-- Extracted entries follows --

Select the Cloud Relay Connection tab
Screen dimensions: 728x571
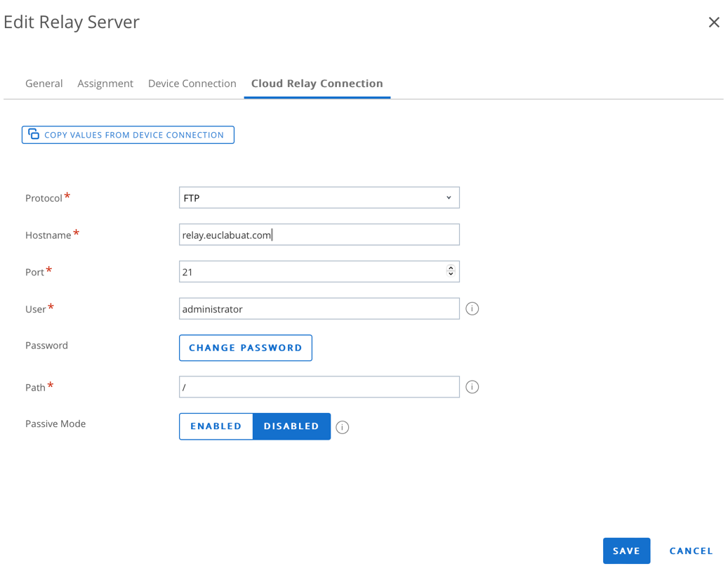click(317, 84)
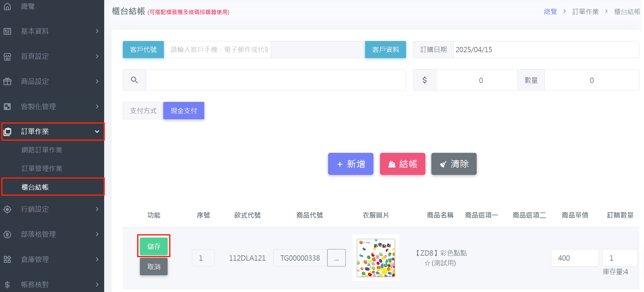Open the 網路訂單作業 submenu item
This screenshot has height=292, width=644.
[x=42, y=150]
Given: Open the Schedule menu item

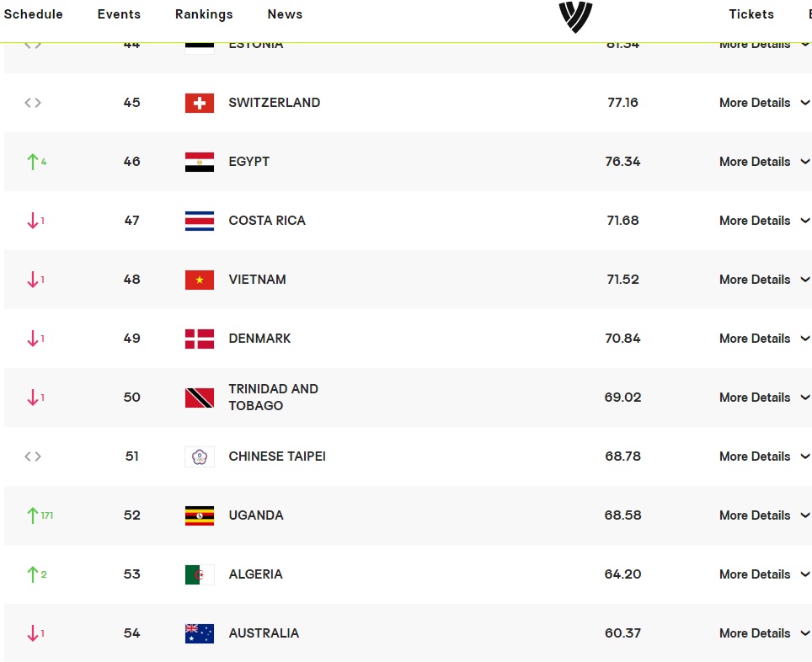Looking at the screenshot, I should (33, 14).
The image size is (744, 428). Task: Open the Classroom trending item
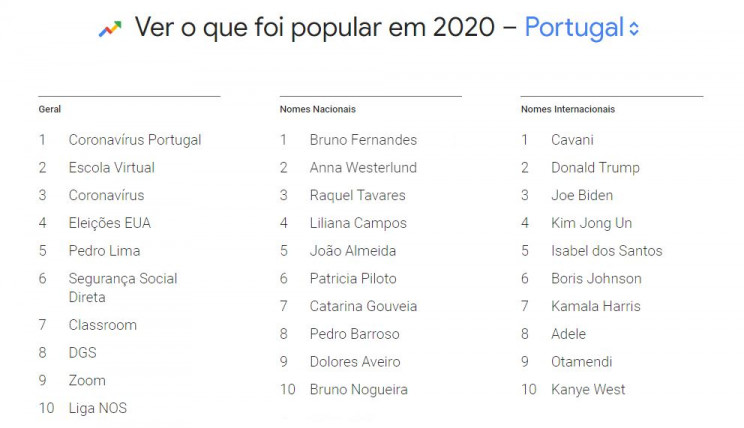pos(102,325)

-- Extracted entries concluded --

Activity
Print the records word for word and exclude any picture they hold.

Solution to this exercise
Select the Cloud Relay Connection tab
Screen dimensions: 728x571
click(317, 84)
Open the 網路訂單作業 submenu item
This screenshot has height=292, width=644.
[x=42, y=150]
Given: Open the Schedule menu item

Looking at the screenshot, I should (33, 14).
The image size is (744, 428). Task: Open the Classroom trending item
pos(102,325)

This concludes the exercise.